Core Concepts
Models and capabilities
Choose models by task type, latency tolerance, context size, and modality requirements like vision.
Model selection strategy
- Use stronger models for architectural changes, complex refactors, and ambiguous tasks.
- Use faster/cheaper models for short iterations, triage, and lightweight edits.
- For visual tasks, select models that support vision capabilities.
Current curated model guidance
- Claude Sonnet 4.5: balanced reliability for everyday production work.
- GPT-5.2 Codex: strong coding model for deep technical tasks.

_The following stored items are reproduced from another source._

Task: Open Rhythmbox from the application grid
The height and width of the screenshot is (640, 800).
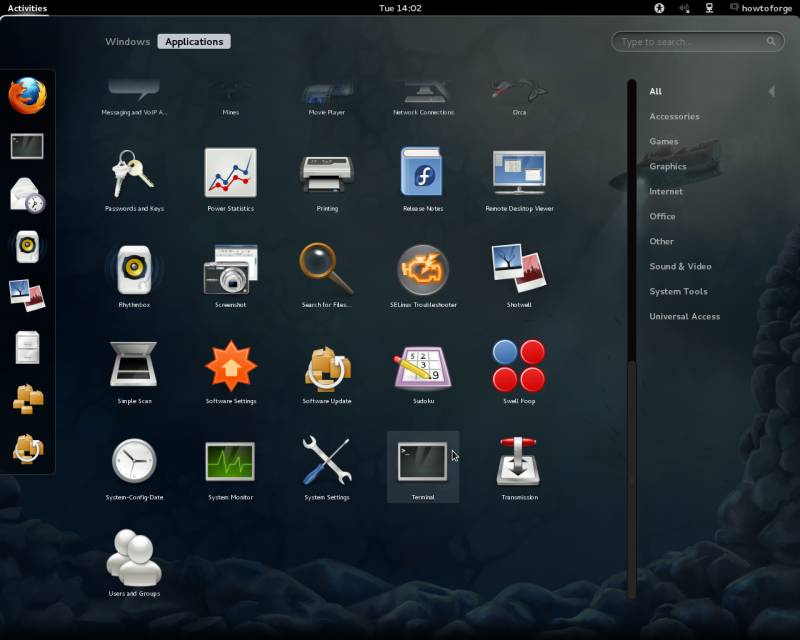Action: point(133,268)
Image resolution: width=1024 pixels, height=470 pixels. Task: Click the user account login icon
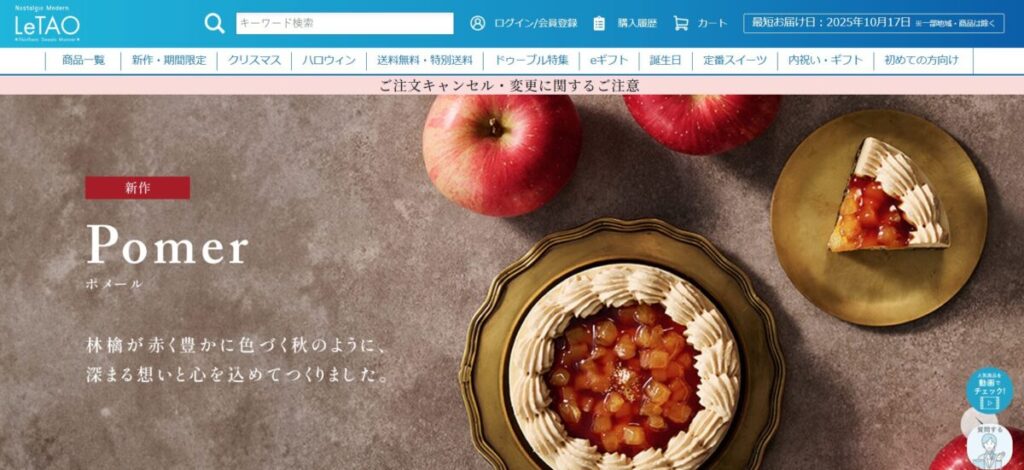click(x=478, y=23)
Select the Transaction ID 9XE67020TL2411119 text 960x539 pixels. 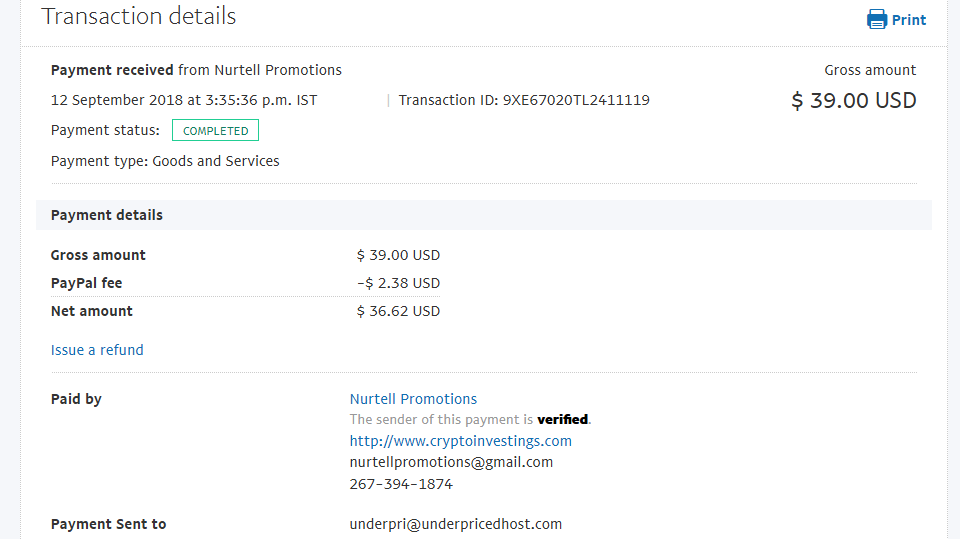point(524,100)
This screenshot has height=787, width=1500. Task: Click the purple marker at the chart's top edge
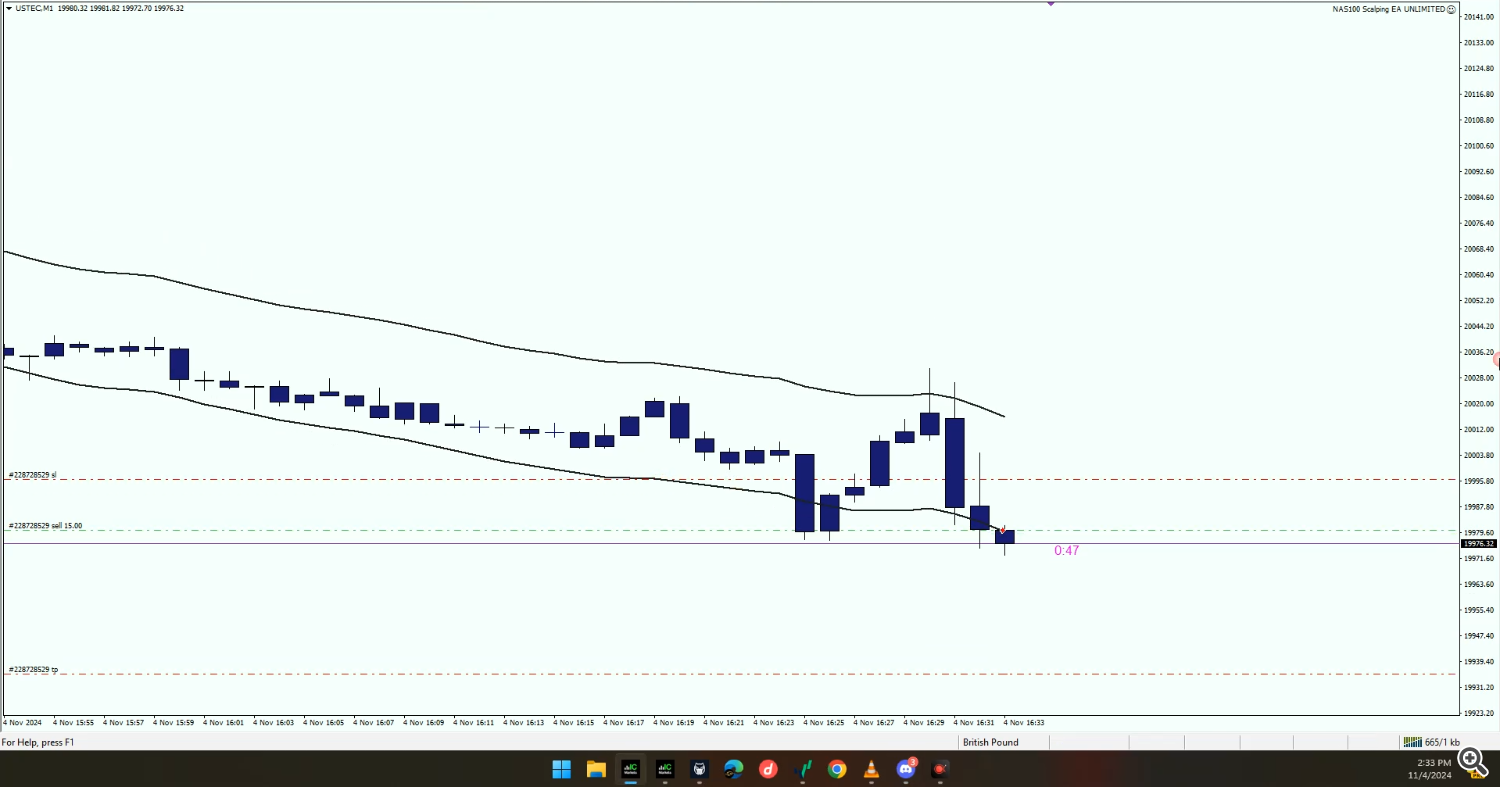[1051, 3]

- Gemini 3 Flash: strong speed and helpful for design/UI iteration loops.
- Kimi K2.5 and MiniMax M2.5: strong value picks for cost-conscious throughput.
- Grok Code Fast 1: low-cost fast iteration when precision requirements are lower.
Defaults
Current defaults are Kimi K2.5 for free tier and Claude Sonnet 4.5 for paid tier.

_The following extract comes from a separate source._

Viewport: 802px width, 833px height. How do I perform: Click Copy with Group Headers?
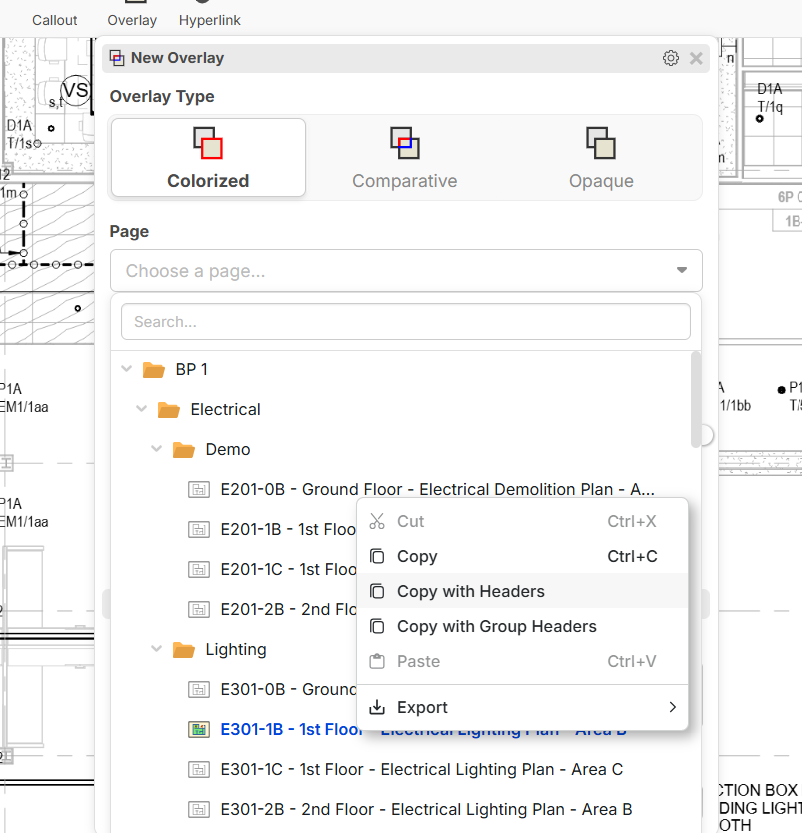click(x=496, y=627)
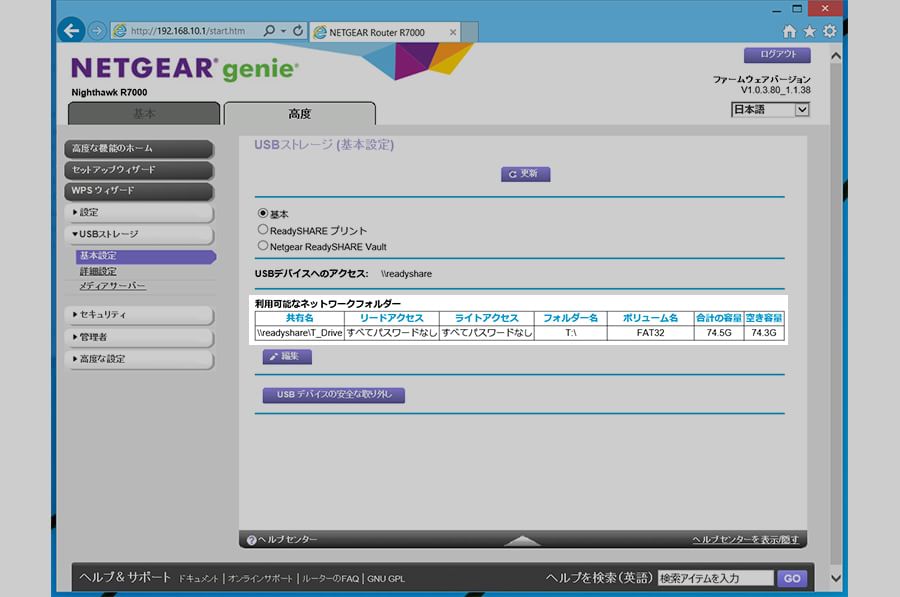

Capabilities and costs (per 1M tokens)
- Claude Sonnet 4.5: input $3, output $15, cached input $0.30, context 200k, vision support.
- GPT-5.2 Codex: input $1.75, output $14, cached input $0.175, context 400k, vision support.
- Gemini 3 Flash: input $0.5, output $3, cached input $0.05, context 1M, vision support.
- Kimi K2.5: input $0.6, output $2.5, cached input $0.1, context 128k, vision support.
- MiniMax M2.5: input $0.3, output $1.2, cached input $0.03, cache-creation input $0.38, context 205k.
Cost data changes over time
Use this as practical guidance, then confirm current values in-app before making strict budget decisions.